» ABOUT THIS EXERCISE: Every line below should be copied out exactly.

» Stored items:
★ ★ ★ ★ ★

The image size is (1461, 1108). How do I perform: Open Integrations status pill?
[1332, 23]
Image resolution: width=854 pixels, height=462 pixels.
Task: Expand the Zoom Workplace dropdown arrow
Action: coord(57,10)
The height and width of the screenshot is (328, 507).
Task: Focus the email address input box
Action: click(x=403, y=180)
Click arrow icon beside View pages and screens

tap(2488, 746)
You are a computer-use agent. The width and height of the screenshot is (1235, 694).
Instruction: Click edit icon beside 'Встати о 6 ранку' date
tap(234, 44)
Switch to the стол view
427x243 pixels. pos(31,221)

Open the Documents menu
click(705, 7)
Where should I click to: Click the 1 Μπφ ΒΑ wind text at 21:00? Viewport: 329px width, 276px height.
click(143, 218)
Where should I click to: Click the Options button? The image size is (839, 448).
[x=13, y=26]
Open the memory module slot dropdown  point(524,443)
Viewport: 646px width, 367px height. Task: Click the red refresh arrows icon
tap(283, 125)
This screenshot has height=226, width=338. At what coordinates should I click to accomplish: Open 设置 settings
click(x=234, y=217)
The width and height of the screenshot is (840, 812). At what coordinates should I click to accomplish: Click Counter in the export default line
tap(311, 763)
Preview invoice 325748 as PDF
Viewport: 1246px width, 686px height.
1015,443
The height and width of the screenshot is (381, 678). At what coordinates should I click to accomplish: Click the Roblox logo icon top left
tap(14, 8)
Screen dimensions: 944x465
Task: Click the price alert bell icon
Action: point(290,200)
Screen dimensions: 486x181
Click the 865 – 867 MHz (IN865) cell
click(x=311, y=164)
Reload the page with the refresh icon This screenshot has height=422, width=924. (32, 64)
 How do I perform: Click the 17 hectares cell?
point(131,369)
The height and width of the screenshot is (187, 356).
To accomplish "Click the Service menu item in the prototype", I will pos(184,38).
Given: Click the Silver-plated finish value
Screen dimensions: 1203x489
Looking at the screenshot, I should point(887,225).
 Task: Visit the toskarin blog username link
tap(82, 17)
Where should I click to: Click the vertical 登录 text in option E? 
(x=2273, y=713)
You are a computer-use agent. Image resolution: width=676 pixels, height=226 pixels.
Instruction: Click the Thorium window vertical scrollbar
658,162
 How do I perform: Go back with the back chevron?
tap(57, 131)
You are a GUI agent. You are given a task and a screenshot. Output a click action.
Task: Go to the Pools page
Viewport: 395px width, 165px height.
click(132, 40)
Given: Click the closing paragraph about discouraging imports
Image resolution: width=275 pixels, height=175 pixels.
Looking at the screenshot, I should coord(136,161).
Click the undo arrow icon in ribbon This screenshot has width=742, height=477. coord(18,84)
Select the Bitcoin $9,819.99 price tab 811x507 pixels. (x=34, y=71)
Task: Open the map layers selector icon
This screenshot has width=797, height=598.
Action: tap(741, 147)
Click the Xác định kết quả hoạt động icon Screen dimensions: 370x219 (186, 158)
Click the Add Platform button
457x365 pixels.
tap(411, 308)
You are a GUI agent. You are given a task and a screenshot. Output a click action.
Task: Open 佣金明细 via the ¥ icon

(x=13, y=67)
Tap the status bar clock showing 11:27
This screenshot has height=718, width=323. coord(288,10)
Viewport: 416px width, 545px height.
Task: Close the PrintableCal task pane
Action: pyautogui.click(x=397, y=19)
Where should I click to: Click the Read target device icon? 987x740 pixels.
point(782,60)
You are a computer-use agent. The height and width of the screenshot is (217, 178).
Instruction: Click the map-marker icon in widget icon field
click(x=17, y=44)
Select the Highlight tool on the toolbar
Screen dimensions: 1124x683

★ ★ ★ ★ ★

» RESULT FOR THIS TASK:
The image size is (1461, 1108). How do I perform: Open Integrations status pill?
[1332, 23]
Image resolution: width=854 pixels, height=462 pixels.
Task: Expand the Zoom Workplace dropdown arrow
Action: coord(57,10)
The height and width of the screenshot is (328, 507).
Task: Focus the email address input box
Action: click(x=403, y=180)
Click arrow icon beside View pages and screens

tap(2488, 746)
You are a computer-use agent. The width and height of the screenshot is (1235, 694).
Instruction: Click edit icon beside 'Встати о 6 ранку' date
tap(234, 44)
Switch to the стол view
427x243 pixels. pos(31,221)

Open the Documents menu
click(705, 7)
Where should I click to: Click the 1 Μπφ ΒΑ wind text at 21:00? Viewport: 329px width, 276px height.
click(143, 218)
Where should I click to: Click the Options button? The image size is (839, 448).
[x=13, y=26]
Open the memory module slot dropdown  point(524,443)
Viewport: 646px width, 367px height. Task: Click the red refresh arrows icon
tap(283, 125)
This screenshot has height=226, width=338. At what coordinates should I click to accomplish: Open 设置 settings
click(x=234, y=217)
The width and height of the screenshot is (840, 812). At what coordinates should I click to accomplish: Click Counter in the export default line
tap(311, 763)
Preview invoice 325748 as PDF
Viewport: 1246px width, 686px height.
1015,443
The height and width of the screenshot is (381, 678). At what coordinates should I click to accomplish: Click the Roblox logo icon top left
tap(14, 8)
Screen dimensions: 944x465
Task: Click the price alert bell icon
Action: point(290,200)
Screen dimensions: 486x181
Click the 865 – 867 MHz (IN865) cell
click(x=311, y=164)
Reload the page with the refresh icon This screenshot has height=422, width=924. (32, 64)
 How do I perform: Click the 17 hectares cell?
point(131,369)
The height and width of the screenshot is (187, 356).
To accomplish "Click the Service menu item in the prototype", I will pos(184,38).
Given: Click the Silver-plated finish value
Screen dimensions: 1203x489
Looking at the screenshot, I should point(887,225).
 Task: Visit the toskarin blog username link
tap(82, 17)
Where should I click to: Click the vertical 登录 text in option E? 
(x=2273, y=713)
You are a computer-use agent. Image resolution: width=676 pixels, height=226 pixels.
Instruction: Click the Thorium window vertical scrollbar
658,162
 How do I perform: Go back with the back chevron?
tap(57, 131)
You are a GUI agent. You are given a task and a screenshot. Output a click action.
Task: Go to the Pools page
Viewport: 395px width, 165px height.
click(132, 40)
Given: Click the closing paragraph about discouraging imports
Image resolution: width=275 pixels, height=175 pixels.
Looking at the screenshot, I should coord(136,161).
Click the undo arrow icon in ribbon This screenshot has width=742, height=477. coord(18,84)
Select the Bitcoin $9,819.99 price tab 811x507 pixels. (x=34, y=71)
Task: Open the map layers selector icon
This screenshot has width=797, height=598.
Action: tap(741, 147)
Click the Xác định kết quả hoạt động icon Screen dimensions: 370x219 (186, 158)
Click the Add Platform button
457x365 pixels.
tap(411, 308)
You are a GUI agent. You are given a task and a screenshot. Output a click action.
Task: Open 佣金明细 via the ¥ icon

(x=13, y=67)
Tap the status bar clock showing 11:27
This screenshot has height=718, width=323. coord(288,10)
Viewport: 416px width, 545px height.
Task: Close the PrintableCal task pane
Action: pyautogui.click(x=397, y=19)
Where should I click to: Click the Read target device icon? 987x740 pixels.
point(782,60)
You are a computer-use agent. The height and width of the screenshot is (217, 178).
Instruction: Click the map-marker icon in widget icon field
click(x=17, y=44)
Select the Highlight tool on the toolbar
Screen dimensions: 1124x683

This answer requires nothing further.